The example in this tutorial uses a Python library called gensim which (according to its website) is the “the most robust, efficient and hassle-free piece of software to realize unsupervised semantic modelling from plain text.” As far as I understand it, it’s a very handy and commonly-used library for NLP.

One important tool/algorithm used for classification is something called the Vector Space Model. Basically, all documents or queries are represented as “vectors of identifiers”, such as an index of words and use the angle (theta) between vectors as a similarity measure (explained further later). Incidentally, if you ranked the similarity of each document to a query, you’d have a search engine.

A common way to represent a written document as a vector is to think about it in terms of Bag of Words (BoW) vectors. For example, if an entire document consists only of the words “dog” and “cat”, then the BoW vector for this document would be [# of ‘dog’, # of ‘cat’].

A very high-level overview of the workflow for NLP using the Vector Space Model is as follows:

Preprocessing -> Create “Bag of Words” vector -> Dimensionality Reduction -> use SVM algorithm for classification

A more detailed workflow is as follows:

Remove stopwords and split on spaces -> Take out rare terms using gensim -> Create Bag of Words vectors -> Dimensionality reduction using LSI (Latent Semantic Indexing) model in gensim (topic vectorization) -> unit vectorization -> finding cosine distance

Several important concepts to be aware of from this tutorial:

  1. Vector Space Model

  2. The Curse of Dimensionality
    • “There are all kinds of terrible things that happen as the dimensionality of your descriptor vectors rises. One obvious one is that as the dimensionality rises, both the time and space complexity of dealing with these vectors rises, often exponentially. Another issue is that as dimensionality rises, the amount of samples needed to draw useful conclusions from that data also rises steeply. Another way of phrasing that is with a fixed number of samples, the usefulness of each dimension diminishes. Finally, as the dimensionality rises, your points all tend to start becoming equidistant to each other, making it difficult to draw solid conclusions from them.”

  3. Similarity in Vector Space
    • Euclidean distance (this ignores direction)
    • Cosine distance - measuring similarity based on angle between vectors is know as cosine distance, or cosine similarity.
    • Unit vectorization - modify the vectors themselves by dividing each number in each vector by that vector’s magnitude. In doing so, all our vectors have a magnitude of 1. This process is called unit vectorization because the output vectors are units vectors.
  4. Supervised Learning
    • Train the algorithm on samples which have the ‘correct’ answer provided with them. The specific supervised learning problem we’re addressing here is called classification. You train an algorithm on labelled descriptor vectors, then ask it to label a previously unseen descriptor vector based on conclusions drawn from the training set.
  5. Support Vector Machine - SVM is a family of algorithms which define decision boundaries between classes based on labelled training data.
    • “For our ‘dog’ vs. ‘sandwich’ classification problem, we provide the algorithm with some training samples. These samples are documents which have gone through our whole process (BoW vector -> topic vector -> unit vector) and carry with them either a ‘dog’ label or a ‘sandwich’ label. As you provide the SVM model with these samples, it looks at these points in space and essentially draws a line between the ‘sandwich’ documents and the ‘dog’ documents. This border between “dog”-land and “sandwich”-land is known as a decision boundary. Whichever side of the line the query point falls on determines what the algorithm labels it.”

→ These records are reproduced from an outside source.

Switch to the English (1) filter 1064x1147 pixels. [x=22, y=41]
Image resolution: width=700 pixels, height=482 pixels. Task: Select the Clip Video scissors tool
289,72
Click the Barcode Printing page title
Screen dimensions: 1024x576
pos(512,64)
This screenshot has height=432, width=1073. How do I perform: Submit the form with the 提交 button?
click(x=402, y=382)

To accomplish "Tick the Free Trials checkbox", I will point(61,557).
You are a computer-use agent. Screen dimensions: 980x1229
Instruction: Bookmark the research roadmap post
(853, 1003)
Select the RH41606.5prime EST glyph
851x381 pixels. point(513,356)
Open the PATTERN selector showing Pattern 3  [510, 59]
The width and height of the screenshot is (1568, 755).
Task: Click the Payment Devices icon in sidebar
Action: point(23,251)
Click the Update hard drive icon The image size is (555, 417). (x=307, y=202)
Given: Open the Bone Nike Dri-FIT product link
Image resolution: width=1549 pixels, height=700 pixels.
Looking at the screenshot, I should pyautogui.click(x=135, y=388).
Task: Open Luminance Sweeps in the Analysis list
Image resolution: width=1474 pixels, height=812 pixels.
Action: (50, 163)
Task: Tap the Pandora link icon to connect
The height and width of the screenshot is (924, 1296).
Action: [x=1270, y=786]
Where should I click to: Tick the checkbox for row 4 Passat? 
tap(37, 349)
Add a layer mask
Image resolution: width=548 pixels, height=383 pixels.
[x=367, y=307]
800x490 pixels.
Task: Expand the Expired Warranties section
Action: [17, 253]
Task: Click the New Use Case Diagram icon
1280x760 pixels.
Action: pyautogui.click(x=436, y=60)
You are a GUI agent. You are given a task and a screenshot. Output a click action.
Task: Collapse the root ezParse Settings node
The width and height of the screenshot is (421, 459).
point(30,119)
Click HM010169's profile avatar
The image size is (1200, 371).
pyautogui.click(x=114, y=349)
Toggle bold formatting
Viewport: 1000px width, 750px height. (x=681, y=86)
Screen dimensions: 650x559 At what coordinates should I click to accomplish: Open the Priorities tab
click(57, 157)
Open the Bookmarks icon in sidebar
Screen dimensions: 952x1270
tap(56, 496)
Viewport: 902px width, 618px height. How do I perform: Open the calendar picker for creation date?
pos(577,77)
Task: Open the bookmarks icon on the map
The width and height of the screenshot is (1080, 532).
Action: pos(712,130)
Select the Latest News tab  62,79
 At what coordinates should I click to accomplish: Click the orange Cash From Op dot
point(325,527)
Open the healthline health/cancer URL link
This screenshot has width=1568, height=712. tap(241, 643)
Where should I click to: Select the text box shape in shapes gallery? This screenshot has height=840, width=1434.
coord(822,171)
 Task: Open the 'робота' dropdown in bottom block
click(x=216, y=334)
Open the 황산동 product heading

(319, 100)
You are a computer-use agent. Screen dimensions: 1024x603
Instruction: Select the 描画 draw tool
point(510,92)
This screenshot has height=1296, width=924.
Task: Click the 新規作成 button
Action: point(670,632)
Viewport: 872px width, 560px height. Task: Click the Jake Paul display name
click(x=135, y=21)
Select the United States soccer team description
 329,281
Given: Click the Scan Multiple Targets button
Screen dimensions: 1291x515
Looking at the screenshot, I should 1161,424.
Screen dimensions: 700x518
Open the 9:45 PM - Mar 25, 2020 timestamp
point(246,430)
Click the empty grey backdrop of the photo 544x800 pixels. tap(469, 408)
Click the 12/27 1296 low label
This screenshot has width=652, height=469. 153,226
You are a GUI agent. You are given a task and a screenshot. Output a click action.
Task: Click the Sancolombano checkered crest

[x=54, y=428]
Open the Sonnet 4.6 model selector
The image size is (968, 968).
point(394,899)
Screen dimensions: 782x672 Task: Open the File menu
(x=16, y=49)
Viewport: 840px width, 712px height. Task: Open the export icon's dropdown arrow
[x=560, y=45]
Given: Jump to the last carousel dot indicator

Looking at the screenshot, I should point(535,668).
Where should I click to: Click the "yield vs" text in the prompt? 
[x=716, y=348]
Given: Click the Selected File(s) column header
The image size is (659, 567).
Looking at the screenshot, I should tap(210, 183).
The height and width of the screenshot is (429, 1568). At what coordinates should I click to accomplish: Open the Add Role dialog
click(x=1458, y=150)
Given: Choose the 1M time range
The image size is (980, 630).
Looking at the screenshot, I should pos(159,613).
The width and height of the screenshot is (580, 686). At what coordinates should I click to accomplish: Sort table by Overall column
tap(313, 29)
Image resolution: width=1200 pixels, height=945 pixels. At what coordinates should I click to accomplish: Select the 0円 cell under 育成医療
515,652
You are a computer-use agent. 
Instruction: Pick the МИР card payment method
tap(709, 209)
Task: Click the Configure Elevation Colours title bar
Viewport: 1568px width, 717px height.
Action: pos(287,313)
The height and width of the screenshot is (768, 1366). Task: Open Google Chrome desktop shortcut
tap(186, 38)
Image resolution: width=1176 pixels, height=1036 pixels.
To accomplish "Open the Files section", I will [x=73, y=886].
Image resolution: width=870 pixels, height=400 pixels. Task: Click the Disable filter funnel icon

    • “All samples in both training and test sets are labeled. However, in practice, you would build the model on the labeled training set, ignore the labels on the test set, feed them into the model, have the model guess what those labels are, and finally check whether or not the algorithm guessed correctly. This process of testing out your supervised learning algorithm with a training and test set is called cross-validation.”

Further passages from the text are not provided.